Mudcat Café message #3886276 The Mudcat Café TM
Thread #162917   Message #3886276
Posted By: Iains
01-Nov-17 - 05:27 PM
Thread Name: What is Happening to our Folk Clubs
Subject: RE: What is Happening to our Folk Clubs
"I believe the tradition has died but I believe that a mix of those songs and new ones made using them as a template is a perfectly acceptable way of presenting both under one roof - they don't have to be the same to be complementary to one another"

Jim. In your last couple of posts it seems to me that if you allowed a slight flexibility in definition you would find a lot of support for your viewpoint. I will try to amplify what I an getting at:

I would say in the western world ir is not so much the tradition has died, more the way of life that gave rise to the tradition.
Instead of saying new ones made using the old as a template, rephrase it to say contemporary folk is the new tradition that has evolved as old ways have become extinct. If we can agree on this much of the dispute evaporates(Ithink)

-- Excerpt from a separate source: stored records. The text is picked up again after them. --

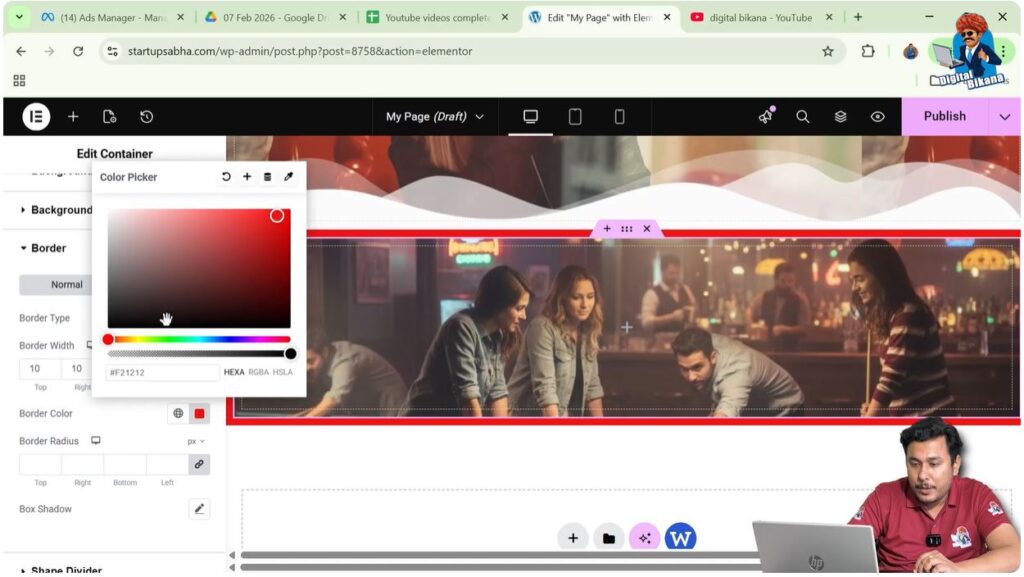Viewport: 1024px width, 577px height.
Task: Switch color format to RGBA
Action: (x=258, y=372)
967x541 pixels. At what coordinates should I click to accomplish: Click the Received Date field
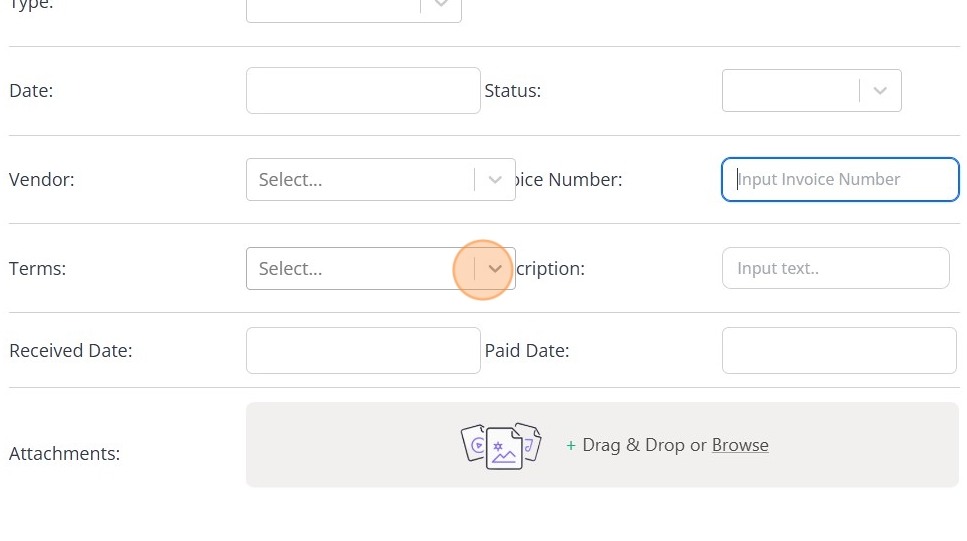coord(363,351)
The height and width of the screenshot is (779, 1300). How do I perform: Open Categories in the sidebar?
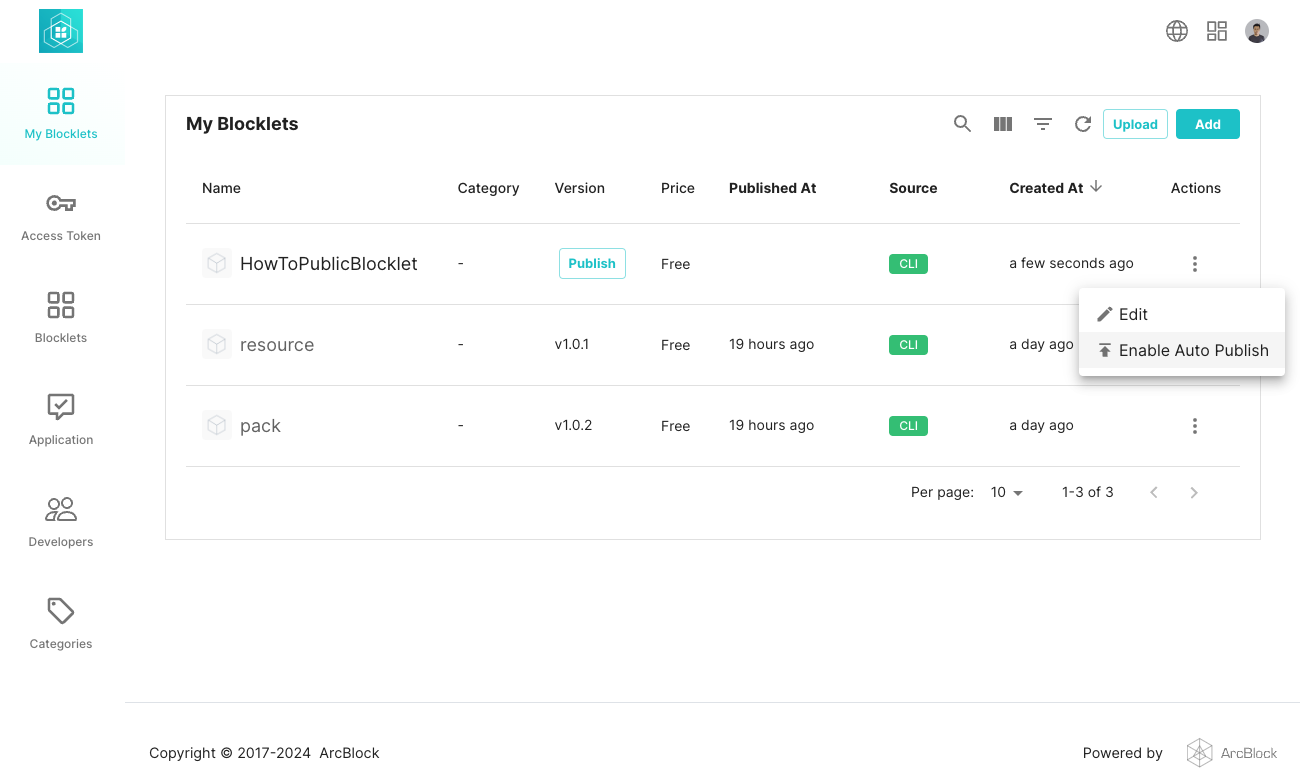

The idea that singing in different tones expresses different emotions is a very old idea and those clever enough to compose utilise it either knowingly or instinctively, with great effect. It is this device that raises the hackles, or possibly lyrics can do it by themselves or maybe it is the combination. There has to be some key aspect of a song that makes it memorable enough to be subjected to the
process by which it is recognised as being within the folk genre.This obviously does not include shanties, worksongs etc for the sake of argument let me loosely define them as big ballads. I think the middle ground of what is folk can be accepted by most, but trying to define the end points is a minefield best not entered.
   I think there has been too much emphasis placed on the role of Ewan MacCol, there were others about in the same time period, Derek Sarjeant for one. What actually created the folk revival of the 60's,
was it the critics who few had heard of, or the amount of contemporary folk played on the radio and tv? Top of the Pops even starred the Dubliners in the 60's.

I think most of us going to a folk club expect a variety of material, whether it old new or a mix is I think less important. I think most look for variety either through the genre or through the ages, or all of this.